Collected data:
- - -

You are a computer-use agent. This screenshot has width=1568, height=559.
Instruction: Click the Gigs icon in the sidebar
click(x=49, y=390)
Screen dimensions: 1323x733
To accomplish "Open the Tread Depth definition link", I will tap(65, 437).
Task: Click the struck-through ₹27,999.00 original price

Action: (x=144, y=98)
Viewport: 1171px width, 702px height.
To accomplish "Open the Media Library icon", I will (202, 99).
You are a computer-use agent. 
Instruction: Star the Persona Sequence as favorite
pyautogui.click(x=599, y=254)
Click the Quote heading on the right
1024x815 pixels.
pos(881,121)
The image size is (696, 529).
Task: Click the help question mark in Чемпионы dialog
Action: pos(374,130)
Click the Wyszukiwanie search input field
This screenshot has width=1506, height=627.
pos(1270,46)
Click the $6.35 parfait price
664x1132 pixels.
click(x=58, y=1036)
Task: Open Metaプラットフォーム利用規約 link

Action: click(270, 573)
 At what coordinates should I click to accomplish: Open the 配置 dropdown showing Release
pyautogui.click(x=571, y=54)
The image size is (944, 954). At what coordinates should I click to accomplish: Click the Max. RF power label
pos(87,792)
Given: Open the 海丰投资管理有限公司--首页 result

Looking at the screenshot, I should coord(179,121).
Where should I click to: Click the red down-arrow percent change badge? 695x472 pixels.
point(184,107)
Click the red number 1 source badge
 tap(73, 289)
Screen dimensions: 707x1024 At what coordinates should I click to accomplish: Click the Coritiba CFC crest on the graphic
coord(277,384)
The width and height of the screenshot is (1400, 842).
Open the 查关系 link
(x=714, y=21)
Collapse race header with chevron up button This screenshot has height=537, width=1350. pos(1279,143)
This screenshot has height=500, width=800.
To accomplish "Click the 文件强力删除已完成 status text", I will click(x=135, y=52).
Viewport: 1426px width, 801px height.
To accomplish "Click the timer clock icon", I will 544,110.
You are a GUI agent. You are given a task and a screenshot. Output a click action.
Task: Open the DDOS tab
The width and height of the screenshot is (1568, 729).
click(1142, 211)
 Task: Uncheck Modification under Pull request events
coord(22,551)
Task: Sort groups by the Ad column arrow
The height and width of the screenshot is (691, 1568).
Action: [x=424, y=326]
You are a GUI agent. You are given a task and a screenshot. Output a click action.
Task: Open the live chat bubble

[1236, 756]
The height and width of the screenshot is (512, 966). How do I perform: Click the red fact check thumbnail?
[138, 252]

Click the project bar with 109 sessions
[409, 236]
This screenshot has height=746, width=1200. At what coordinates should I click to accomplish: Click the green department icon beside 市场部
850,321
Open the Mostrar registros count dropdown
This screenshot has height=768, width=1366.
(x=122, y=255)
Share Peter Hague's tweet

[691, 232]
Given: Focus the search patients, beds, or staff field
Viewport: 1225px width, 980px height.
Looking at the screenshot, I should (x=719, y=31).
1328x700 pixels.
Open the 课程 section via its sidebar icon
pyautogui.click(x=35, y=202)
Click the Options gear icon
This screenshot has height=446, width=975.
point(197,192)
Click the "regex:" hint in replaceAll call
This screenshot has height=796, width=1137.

- - -

- ASSIGNMENT: Check each line above for the string "agent" and copy those that have it.

- RESPONSE:
You are a computer-use agent. This screenshot has width=1568, height=559.
You are a computer-use agent. 
You are a GUI agent. You are given a task and a screenshot. Output a click action.
You are a GUI agent. You are given a task and a screenshot. Output a click action.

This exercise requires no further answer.